Problem details: Filter the entries below, keeping only lines with "banner".
[[ The data, beginning ]]
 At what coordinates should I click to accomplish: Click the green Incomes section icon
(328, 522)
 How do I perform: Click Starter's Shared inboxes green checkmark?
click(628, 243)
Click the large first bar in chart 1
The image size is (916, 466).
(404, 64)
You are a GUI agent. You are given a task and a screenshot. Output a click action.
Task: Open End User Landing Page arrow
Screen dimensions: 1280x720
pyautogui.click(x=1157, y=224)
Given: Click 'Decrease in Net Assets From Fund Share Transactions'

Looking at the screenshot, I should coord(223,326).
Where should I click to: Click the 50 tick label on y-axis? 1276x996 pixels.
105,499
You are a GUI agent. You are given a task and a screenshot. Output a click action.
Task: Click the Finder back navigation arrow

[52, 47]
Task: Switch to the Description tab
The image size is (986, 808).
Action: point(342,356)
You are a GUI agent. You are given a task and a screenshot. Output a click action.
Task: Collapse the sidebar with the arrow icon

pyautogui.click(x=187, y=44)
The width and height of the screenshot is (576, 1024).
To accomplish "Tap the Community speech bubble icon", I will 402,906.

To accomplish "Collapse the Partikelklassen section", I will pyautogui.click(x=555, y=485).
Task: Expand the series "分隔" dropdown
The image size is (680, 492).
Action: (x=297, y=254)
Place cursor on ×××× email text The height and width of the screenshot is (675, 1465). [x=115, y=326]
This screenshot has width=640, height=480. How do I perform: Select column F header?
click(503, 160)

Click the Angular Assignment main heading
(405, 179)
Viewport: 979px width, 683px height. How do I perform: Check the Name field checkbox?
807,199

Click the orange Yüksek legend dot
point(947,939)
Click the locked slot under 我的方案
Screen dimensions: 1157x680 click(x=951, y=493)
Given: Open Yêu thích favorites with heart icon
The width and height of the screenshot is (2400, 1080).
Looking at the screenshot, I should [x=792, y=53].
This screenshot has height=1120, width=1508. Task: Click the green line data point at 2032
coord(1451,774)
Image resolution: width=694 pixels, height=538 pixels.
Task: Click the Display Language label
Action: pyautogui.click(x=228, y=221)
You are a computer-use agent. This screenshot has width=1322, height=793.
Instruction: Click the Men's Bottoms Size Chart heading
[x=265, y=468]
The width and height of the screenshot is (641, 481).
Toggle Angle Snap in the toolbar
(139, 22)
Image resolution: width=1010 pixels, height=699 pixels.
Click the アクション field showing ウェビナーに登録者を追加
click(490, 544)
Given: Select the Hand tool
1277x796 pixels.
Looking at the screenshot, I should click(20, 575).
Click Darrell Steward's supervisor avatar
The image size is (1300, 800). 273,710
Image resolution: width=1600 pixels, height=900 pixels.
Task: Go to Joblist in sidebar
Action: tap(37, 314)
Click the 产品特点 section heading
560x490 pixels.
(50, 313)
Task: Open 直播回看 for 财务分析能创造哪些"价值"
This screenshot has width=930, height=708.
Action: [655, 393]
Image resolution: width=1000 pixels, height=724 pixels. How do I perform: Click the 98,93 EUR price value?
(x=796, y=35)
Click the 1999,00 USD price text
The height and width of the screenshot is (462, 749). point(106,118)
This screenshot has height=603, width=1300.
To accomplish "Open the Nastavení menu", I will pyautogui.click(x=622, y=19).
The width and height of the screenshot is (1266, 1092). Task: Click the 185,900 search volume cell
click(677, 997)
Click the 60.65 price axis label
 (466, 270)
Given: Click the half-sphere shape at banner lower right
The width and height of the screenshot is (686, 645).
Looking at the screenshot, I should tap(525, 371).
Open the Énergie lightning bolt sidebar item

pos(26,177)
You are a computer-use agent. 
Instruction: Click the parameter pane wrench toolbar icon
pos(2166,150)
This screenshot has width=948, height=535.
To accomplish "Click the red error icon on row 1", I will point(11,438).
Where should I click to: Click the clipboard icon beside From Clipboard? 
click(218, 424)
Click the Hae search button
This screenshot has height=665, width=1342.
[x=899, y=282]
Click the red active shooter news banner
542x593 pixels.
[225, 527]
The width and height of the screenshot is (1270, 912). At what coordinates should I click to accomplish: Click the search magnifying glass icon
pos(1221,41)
[[ The data, end ]]
Solution to the exercise:
Given: Click the half-sphere shape at banner lower right
Click the red active shooter news banner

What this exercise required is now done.